The case of the famed Shroud of Turin took another twist in the middle of last week when a new theory for the formulation of the ghostly image on its 4.4 metre length was posited.

Offered by a team of researchers at Italy’s Politecnico di Torino, the new perspective on the shroud is somewhat novel in that it leans on the biblical record in seeking to place the mysterious cloth into an historical context while also offering a scientifically acceptable explanation.

Rowing in behind recent theories which point to radiation as a means to create the shroud image, academics at the Politecnico have speculated that an 8.2 magnitude earthquake which struck Jerusalem in 33AD may have played a very special part in making such radiation available.

According to the theory, such a powerful earthquake would have resulted in a virtual flood of neutrino particles from rocks crushed under great pressure. Such particles, the scholars conjecture, may have been enough to blast through and  ‘soak’ the figure in his burial shroud, and by reacting with nitrogen molecules in the cloth itself, result in an x-ray image on the material.

The theory is certain to be another pored over by shroud supporters and sceptics alike, such is the continuing appeal for scholars on both sides.

According to research leader Professor Alberto Carpinteri, however, there is an added element to the earthquake theory which must surely appeal to those for whom the shroud is nothing less than the burial cloth of Jesus himself.

In unveiling the new theory, Prof. Carpinteri said that while potentially satisfying the image origins question, the earthquake-radiation idea simultaneously “could also have caused a wrong radiocarbon dating”.

Here, the professor refers to the hotly disputed radiocarbon dating tests undertaken in 1988 on portions of the shroud which resulted in a claim that the shroud had been exposed finally as a medieval fake, specifically locating its origins to the period 1260–1390 – the preferred reality for those in the sceptic camp.

It is only fair to point out that the 1988 result led to claim and counterclaim and a flurry of academic papers, with little or no shift between the sides, and was followed by the (disputed) work of Prof.
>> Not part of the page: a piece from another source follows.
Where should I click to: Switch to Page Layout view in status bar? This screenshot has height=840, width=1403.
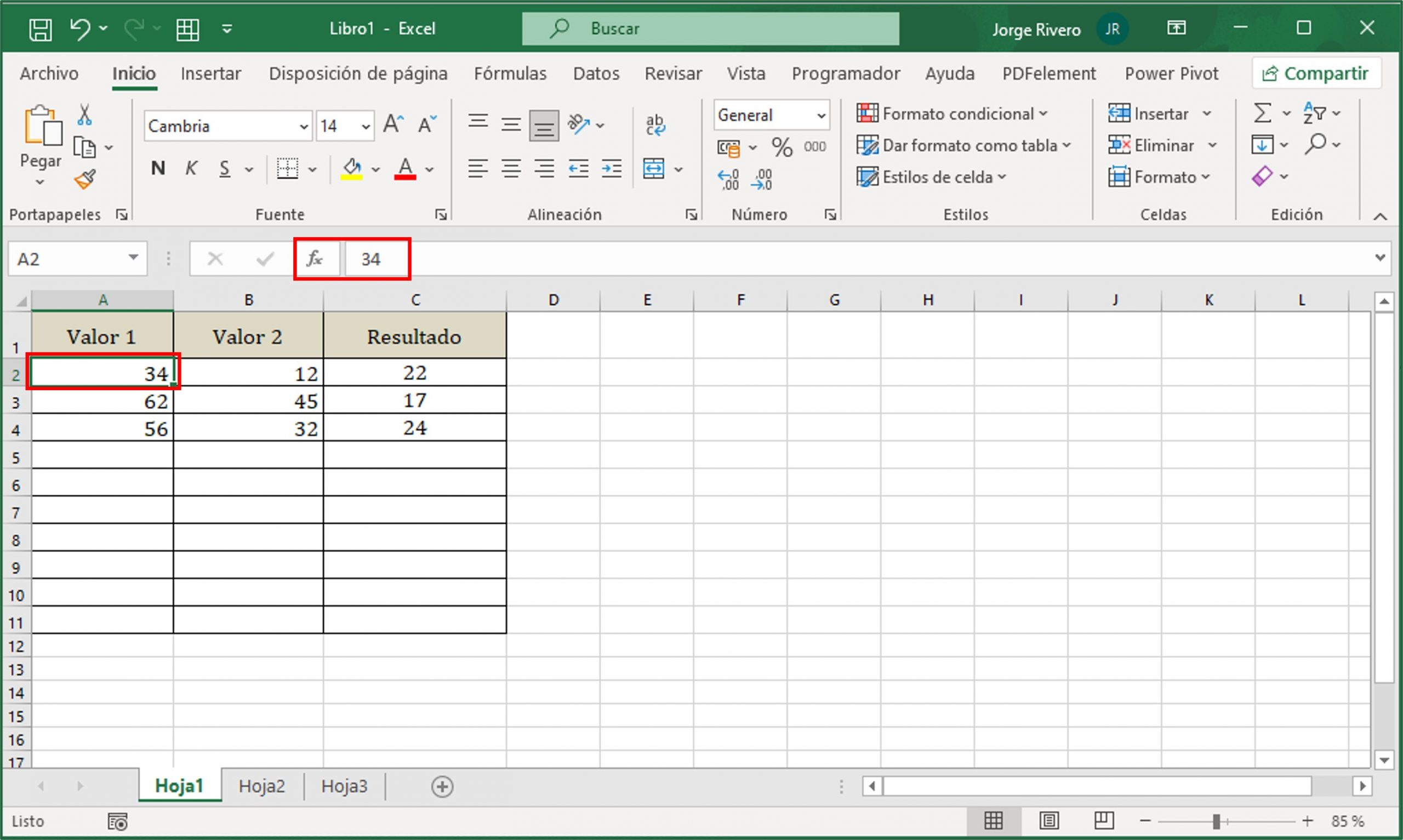pyautogui.click(x=1049, y=820)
Giulio Fanti of the University of Padua’s Engineering Faculty, whose examinations using infrared technology dated the shroud as being at least 2,000 years old.
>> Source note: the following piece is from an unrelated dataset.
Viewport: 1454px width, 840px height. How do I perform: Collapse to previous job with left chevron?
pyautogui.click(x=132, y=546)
Such disputation and ongoing debate, it might reasonably be conjectured, will be the outcome, too, from the Politecnico di Torino theory – and it must be emphasised that it still stands as merely a theory, though representations have now been made to Pope Francis for permission for a molecular examination of the cloth. What this means is that more than a handful of scientists and amateur sleuths and experts are eagerly preparing to join the latest debate.

Unfortunately for the Polytechnic team at this point, the same apparent plank of support, that of the Bible record, may also stand as the greatest weakness, regardless of any forthcoming physical examination of the cloth.

As recorded in Matthew 27, the death of Jesus was accompanied by three phenomena – the onset of darkness, the tearing of the Temple curtain, and the aforementioned earthquake – all of which are recorded as taking place while Christ was still on the cross. Indeed, it was only “in the evening” when Joseph of Arimathea gained possession of Jesus’ body and joined cloth and corpse for the first time.

Leaving that aside, it will be quickly noted that the three other Gospel writers fail to even mention a quake, a difficulty for a team now seeking to place its 8.2 magnitude event in time with the crucifixion.

As ever with the shroud, questions lead to clues, leading to even more questions.